Aquele trabalhador total, composto pela totalidade dos indivíduos produtores, na
sociedade capitalista, é desprovido de realidade, falso, posto pelo capital
como um de seus momentos de efetivação. Segundo Negt e Kluge:
fora do contexto capitalista, o poder
social de trabalho dos produtores é impotente, sua capacidade autônoma de
produção é quebrada. Embora seja objetivamente a fonte do valor e da mais-valia
e, por conseguinte, fonte também do capital – a base substancial da sociedade,
portanto –, ele parece, como afirma Marx, subjetiva e objetivamente desprovido
de realidade, impotente, como mera função do capital, que representa o
verdadeiro sujeito da síntese e da produtividade. (NEGT & KLUGE, 1999, p.
106).
Neste âmbito, o trabalho direto do proletariado está
circunscrito ao capitalismo, onde constitui um momento do capital, mesmo que
contraposto a ele. A classe trabalhadora, desprovida de autonomia, é essencial
para sua produtividade, não sua negação. Dessa forma, o capital, segundo
Giannotti (1984, p. 114), necessita de duas condições para sua plena
realização: “de um lado o trabalho livre, propriedade do trabalhador, passível
de ser comprado a dinheiro, de outro a separação desse trabalho das condições
objetivas de sua realização, a saber, a destruição das formas de propriedade em
que o trabalhador se apropria dos meios de produção como se fossem seu corpo
inorgânico.”. Consideram-se, na presente interpretação, as classes sociais
essenciais ao capitalismo – capitalistas e trabalhadores – “não como sendo os
criadores da sociedade capitalista, mas como suas criaturas.” Elas não são
“atores da sociedade capitalista, são agidas por ela.” (JAPPE, 2006, p. 90). A
classe trabalhadora, diferente do que se afirmou durante todo o século XX,
supostamente contraditória ao capital, não é sujeito da emancipação humana, da
suprassunção do capitalismo. Por outro lado, os capitalistas também não são os
efetivos dominantes do processo produtivo. Eles não “dirigem a sociedade seguindo a maldade de uma
vontade subjetiva de explorador” (GRUPO KRISIS, 1999, p. 25). São, contudo,
personificações do capital, mera aparência concreta da dominação abstrata.

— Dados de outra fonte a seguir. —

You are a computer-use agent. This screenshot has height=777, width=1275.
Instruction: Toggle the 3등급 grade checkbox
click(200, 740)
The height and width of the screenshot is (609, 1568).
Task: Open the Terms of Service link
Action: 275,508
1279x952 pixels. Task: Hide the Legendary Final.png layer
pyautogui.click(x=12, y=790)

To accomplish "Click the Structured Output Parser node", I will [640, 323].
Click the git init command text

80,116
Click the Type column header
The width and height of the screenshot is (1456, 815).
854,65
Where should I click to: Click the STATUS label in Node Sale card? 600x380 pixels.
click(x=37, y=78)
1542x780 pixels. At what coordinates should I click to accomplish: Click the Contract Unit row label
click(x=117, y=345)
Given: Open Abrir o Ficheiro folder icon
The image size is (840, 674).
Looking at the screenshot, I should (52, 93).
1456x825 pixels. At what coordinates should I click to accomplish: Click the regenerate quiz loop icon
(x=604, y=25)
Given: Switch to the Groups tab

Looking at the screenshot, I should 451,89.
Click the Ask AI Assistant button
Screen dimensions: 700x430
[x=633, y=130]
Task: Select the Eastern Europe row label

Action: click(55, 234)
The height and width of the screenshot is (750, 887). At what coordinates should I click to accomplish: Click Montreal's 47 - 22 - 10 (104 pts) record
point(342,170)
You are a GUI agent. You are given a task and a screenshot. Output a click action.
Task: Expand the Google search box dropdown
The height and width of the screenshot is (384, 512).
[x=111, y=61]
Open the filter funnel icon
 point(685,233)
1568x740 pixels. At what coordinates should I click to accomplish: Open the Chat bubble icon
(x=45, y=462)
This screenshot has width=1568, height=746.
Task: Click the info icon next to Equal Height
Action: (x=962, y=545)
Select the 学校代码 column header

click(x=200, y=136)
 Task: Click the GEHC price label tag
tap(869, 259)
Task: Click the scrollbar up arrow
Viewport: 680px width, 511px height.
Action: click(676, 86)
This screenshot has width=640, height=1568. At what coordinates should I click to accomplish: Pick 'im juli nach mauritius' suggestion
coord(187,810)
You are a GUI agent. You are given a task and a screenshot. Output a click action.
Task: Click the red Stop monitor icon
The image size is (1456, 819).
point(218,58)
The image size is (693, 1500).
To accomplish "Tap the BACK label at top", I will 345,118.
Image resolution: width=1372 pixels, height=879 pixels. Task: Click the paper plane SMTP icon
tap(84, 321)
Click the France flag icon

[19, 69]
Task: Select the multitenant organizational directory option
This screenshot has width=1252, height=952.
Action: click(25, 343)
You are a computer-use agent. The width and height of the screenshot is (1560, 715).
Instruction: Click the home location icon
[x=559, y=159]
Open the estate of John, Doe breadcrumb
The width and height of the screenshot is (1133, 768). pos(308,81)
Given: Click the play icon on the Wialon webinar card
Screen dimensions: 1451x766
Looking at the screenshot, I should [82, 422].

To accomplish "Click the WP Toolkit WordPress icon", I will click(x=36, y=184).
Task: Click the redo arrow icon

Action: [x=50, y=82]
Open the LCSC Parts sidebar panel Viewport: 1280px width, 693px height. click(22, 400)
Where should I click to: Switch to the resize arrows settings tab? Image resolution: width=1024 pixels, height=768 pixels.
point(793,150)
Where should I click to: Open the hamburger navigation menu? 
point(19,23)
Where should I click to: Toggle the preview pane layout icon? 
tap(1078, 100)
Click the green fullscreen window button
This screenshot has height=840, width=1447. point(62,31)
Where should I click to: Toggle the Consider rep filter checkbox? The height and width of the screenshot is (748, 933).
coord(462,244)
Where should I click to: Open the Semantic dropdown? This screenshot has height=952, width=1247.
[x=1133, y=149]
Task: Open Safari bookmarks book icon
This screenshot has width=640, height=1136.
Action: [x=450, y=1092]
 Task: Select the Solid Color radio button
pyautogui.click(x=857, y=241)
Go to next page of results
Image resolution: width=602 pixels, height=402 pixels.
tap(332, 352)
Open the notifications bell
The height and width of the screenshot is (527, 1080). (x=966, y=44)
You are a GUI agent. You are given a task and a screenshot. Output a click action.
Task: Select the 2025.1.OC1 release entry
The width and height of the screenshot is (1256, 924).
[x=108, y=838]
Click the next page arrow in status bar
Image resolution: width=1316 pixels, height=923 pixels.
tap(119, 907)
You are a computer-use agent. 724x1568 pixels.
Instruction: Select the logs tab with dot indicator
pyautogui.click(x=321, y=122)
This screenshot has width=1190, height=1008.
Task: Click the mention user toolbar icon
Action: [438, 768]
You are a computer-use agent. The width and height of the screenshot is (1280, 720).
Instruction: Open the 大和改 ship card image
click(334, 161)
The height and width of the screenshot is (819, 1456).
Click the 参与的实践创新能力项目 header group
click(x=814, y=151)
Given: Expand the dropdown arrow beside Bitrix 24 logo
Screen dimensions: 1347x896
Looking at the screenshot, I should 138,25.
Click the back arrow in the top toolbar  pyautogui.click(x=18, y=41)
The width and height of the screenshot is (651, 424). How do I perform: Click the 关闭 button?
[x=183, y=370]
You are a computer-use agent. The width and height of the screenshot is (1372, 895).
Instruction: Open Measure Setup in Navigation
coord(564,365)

Somente detêm o poder por esse meio. São subsumidos ao movimento automático da
produção, assim como os trabalhadores, embora de forma diferenciada. Do mesmo
modo, Marx afirma que
uma vez
que o trabalho vivo – com a troca entre capital e trabalhador – se incorpora ao
capital e aparece como atividade a este pertencente desde o início do processo
de trabalho, todas as forças produtivas do trabalho social passam a desempenhar
o papel de forças produtivas do capital, do mesmo modo que a forma social geral
do trabalho aparece no dinheiro como propriedade de uma coisa. Assim, a força
produtiva do trabalho social e suas formas particulares se apresentam então na
qualidade de forças produtivas e formas do capital, do trabalho materializado,
das condições materiais (objetivas) do trabalho – as quais, nessa forma
independente, em face do trabalho vivo, se personificam no capitalista. (MARX,
1987, s/ página).
O fetichismo aparece como inversão real, expressa na
produção social, com o capitalista aparecendo como encarnação do caráter social
do trabalho alienado e da grande indústria. Isto revela que o conflito entre
capital e trabalho, entre burguesia e proletariado é intrínseco ao capitalismo
e tende a ser, também, superado com a suprassunção do modo capitalista de
produção. “Trabalho assalariado e capital mais não são do que dois estados de
agregação da mesma substância: o trabalho abstrato coisificado em valor. São
dois momentos sucessivos do processo de valorização, duas formas do valor.”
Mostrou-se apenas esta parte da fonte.